While we all know eCall is on its way, Siegfried Mortkowitz asks, has it all come a bit too late? [Tele.Mortkowitz.2015.11.26]
Some 15 years after a European civil servant conceived of the idea, legislators in Brussels have finally approved implementing a mandatory pan-European emergency alert system, dubbed eCall, to reduce the number of road fatalities. Beginning on April 1, 2018, all new passenger vehicles and pick-up trucks (M1 and N1 vehicles) will have to be fitted with a standardised in-band modem that, in case of a crash violent enough to automatically trigger the emergency 112 call, is capable of sending a minimum set of data (MSD) – including the vehicle’s location and identification number – via a voice connection to the nearest Public Safety Answering Point (PSAP).
If car manufacturers do not comply, their vehicles will not be approved for sale, says Marcel Visser, global account manager, automotive, at Gemalto and a supervisory board member of ERTICO – ITS EUROPE.
“According to the new approval documentation amendments, if a car manufacturer does not receive its eCall certification, it won´t be able to introduce new cars,” he explains. “The document states clearly to each of the member states that they shall not provide any type of approval to a car manufacturer in their country when there is no European-normed eCall function installed in that car.”
And all 28 EU member states must have the necessary infrastructure for handling and responding to the emergency eCall. At present, says Visser, 16 EU-member states are benefitting from €16M (£12.2M) in funding allocated during the so-called HeERO and HeERO2 pre-deployment projects. Another €30.9M are to be invested in the follow-up I HeERO project, the ‘I’ standing for ‘infrastructure’.
However, it’s not certain that all the nations will be ready for eCall by the launch date. For one thing, two EU members, France and the UK, have not signed the eCall memorandum of understanding. In the latter case, one reason may be the uncertain outcome of the pending referendum on EU membership, set to be held before the end of 2017. In addition, parliamentary under-secretary of state for transport Claire Perry has said the UK government opposed the measure because ”the benefit of making [eCall] mandatory in all new cars does not justify the cost of implementing it”, which she estimated at “£370-odd million”.
According to Cyril Zeller, vice-president key accounts at Scope Technologies, several countries, notably in eastern Europe, may receive waivers from being eCall-compliant at the launch date because “they probably will not be quite ready”.
But Visser is optimistic. “I expect all 28 countries to be ready by September 2017,” he says. “Even the UK. How many car manufacturers do you have in the UK and France? Many. And they would all like to sell their cars in Europe.”

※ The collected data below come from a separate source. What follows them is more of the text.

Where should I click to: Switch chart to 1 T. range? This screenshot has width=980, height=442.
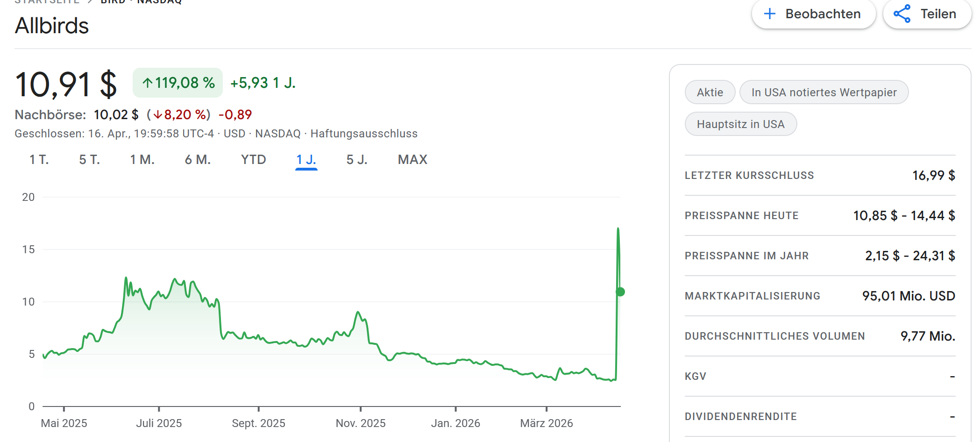(39, 160)
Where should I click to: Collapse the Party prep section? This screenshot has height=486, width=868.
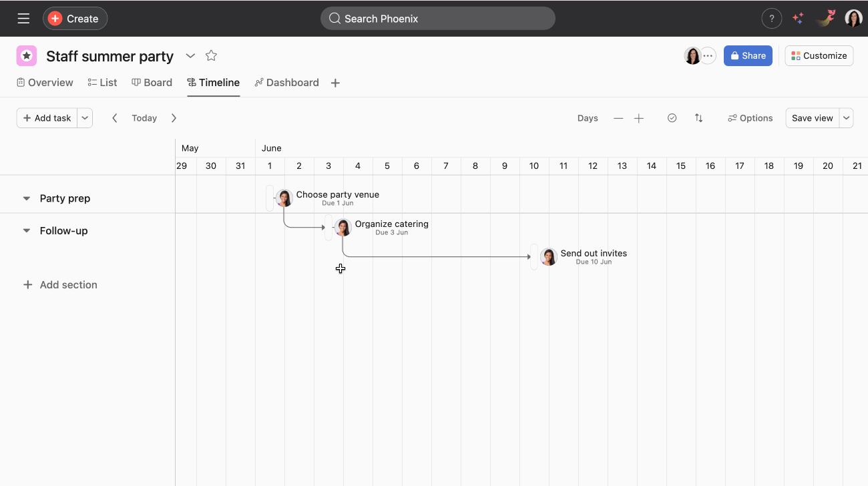pyautogui.click(x=26, y=198)
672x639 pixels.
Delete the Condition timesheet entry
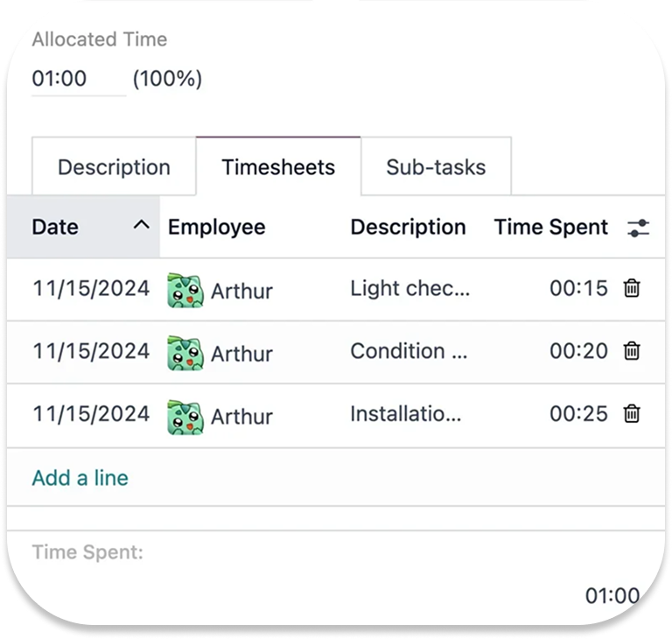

In fact, initial resistance by carmakers to the mandate resulted in delays and fostered mandatory deployment instead of voluntary deployment, he says. Among other things, they protested that the previous launch dates, in 2013 and 2015, did not offer them a 36-month lead time for proper implementation of the technology. In addition, car manufacturers complained that implementation of eCall represents additional cost being passed on to the end user.
“In the meantime, we observe that various car manufacturers have already deployed their own eCall solutions leveraged on their proprietary telematics services,” Visser notes.
Meanwhile, the European Commission is allowing carmakers to use their proprietary eCall solutions, as long as they are embedded along with a dormant normed eCall SIM card, to make it possible to switch over in case the end-user does not accept the carmaker’s version or resells the vehicle and the new owner rejects it. “The standardised and normed eCall function must be in every car-type approved after March 31, 2018,” Visser says.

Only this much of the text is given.